The FDA Adverse Event Reporting System (FAERS) is a spontaneous reporting system for adverse events (AEs) established by the US Food and Drug Administration (FDA) and is designed to support postmarketing monitoring plans for drugs and therapeutic biologic products [17]. The FAERS is the world’s largest pharmacovigilance tool and encompasses adverse reaction reports from various regions worldwide. It is used to collect and analyze adverse events related to drug use, including adverse drug reactions(ADRs), drug misuse, drug abuse, and drug overdose, etc. Based on real-world raw data from the FAERS database, this study conducted a comprehensive analysis of adverse reactions associated with three types of HER-2-targeted drugs for HER-2-positive breast cancer by using disproportionation methods to identify risk signals in three types of drug adverse reaction reports and compared their differences. In addition, the risk factors associated with the occurrence of adverse reactions and possible causal relationships were evaluated.

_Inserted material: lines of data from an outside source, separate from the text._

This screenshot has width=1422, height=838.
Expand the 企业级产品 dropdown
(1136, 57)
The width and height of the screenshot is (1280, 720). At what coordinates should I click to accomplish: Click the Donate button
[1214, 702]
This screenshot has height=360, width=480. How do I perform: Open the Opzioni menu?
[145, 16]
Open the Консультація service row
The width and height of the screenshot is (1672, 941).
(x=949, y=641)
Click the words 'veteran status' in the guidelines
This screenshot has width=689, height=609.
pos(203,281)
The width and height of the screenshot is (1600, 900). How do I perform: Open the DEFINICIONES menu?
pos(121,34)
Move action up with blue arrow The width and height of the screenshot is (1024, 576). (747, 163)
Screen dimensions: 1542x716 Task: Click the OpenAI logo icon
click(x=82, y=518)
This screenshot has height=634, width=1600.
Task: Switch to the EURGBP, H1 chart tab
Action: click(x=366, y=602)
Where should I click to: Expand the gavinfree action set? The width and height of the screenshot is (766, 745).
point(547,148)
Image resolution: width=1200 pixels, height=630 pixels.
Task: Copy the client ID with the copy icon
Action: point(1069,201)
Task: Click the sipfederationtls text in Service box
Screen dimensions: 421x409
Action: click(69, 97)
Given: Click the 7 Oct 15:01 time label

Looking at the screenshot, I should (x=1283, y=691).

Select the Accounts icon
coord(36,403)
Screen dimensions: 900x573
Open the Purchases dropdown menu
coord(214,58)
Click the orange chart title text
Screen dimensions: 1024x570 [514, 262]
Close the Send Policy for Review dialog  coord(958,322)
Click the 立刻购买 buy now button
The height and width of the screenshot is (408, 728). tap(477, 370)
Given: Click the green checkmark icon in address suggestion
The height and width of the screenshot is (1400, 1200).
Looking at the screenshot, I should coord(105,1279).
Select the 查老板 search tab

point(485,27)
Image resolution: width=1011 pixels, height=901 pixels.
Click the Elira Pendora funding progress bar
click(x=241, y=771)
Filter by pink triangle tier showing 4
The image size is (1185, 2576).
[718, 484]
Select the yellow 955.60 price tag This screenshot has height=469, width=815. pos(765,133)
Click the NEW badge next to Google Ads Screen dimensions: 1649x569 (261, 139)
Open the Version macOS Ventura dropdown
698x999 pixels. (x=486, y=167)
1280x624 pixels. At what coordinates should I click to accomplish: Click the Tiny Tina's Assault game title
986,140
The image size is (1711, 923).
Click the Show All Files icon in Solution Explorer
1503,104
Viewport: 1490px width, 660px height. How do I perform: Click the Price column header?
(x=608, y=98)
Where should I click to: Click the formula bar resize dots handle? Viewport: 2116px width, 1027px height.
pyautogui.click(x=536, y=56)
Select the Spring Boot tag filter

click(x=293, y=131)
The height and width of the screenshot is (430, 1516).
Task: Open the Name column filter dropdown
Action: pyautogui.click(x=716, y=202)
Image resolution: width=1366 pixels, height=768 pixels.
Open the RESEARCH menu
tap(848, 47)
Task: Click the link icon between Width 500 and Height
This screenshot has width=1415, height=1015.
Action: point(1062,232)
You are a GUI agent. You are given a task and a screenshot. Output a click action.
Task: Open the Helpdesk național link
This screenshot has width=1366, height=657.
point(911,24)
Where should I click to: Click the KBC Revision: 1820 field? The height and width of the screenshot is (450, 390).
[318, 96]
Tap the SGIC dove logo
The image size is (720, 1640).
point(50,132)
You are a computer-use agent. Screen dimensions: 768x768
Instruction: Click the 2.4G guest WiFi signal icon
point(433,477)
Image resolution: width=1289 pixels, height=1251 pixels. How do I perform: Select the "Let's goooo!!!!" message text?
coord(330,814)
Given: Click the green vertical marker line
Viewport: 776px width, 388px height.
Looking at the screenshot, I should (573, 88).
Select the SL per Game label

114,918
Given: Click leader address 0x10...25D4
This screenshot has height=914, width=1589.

The significance of this project lies in providing a scientific basis for safe drug utilization, guiding health care professionals and patients in making rational medication choices, avoiding unnecessary risks, and ensuring safe medication for patients by reducing adverse drug reactions through pharmacovigilance research, all of which can save medical costs, reduce medical insurance expenditures, improve patient satisfaction with medical services and drug quality, and contribute to social economic benefits and overall social productivity.

Methods

Data source

This study acquired original data from Q1 of 2004 to Q3 of 2024 from the FAERS database downloaded from the FDA public database. We acquired 83 quarterly American Standard Code for Information Interchange (ASCII) data packages, which contain seven parts: patient demographic and management information, drug information, adverse event information, patient medical outcomes, reporting sources, start and end of drug treatment information, and drug indications. Additionally, this study used the preferred term (PT) from the Medical Dictionary for Regulatory Activities (MedDRA version 27.0) to code adverse events in the FAERS database and list primary system organ classes (SOCs) corresponding to these PTs. Our study contains 27 SOCs, and we used MedDRA (version 27.0) to classify adverse events in each report to the corresponding SOC levels where a PT can be linked to more than one SOC because of MedDRA’s multiaxiality. Within the significant safety signal for each SOC, we reported counts of each adverse event found using PTs to describe the most frequent adverse events in each SOC for every drug [18, 19].

Study design

There are three types of anti-HER-2 drugs targeted to treat HER-2-positive breast cancer, including monoclonal antibodies (margetuximab, pertuzumab, trastuzumab), antibody-drug conjugates (trastuzumab deruxtecan (T-DXd), trastuzumab emtansine (T-DM1)), and tyrosine kinase inhibitors (lapatinib, neratinib, pyrotinib, tucatinib). During the screening process, we established the inclusion criteria for patients’ indications to include the field “breast cancer”. Since the data in the FAERS database were collected using spontaneous reports, we conducted this process in strict accordance with the guidance document from the FDA website for data cleaning and deleted some duplicate reports or reports that were withdrawn/deleted from the database. According to the method of removing duplicate reports recommended by the FDA, we selected the PRIMARYID, CASEID, and FDA_DT fields from the DEMO table and sorted them by CASEID, FDA_DT, and PRIMARYID. We selected the reports with the same CASEID and retained the largest FDA_DT value. For those reports with the same CASEID and FDA_DT, we retained the largest PRIMARYID value.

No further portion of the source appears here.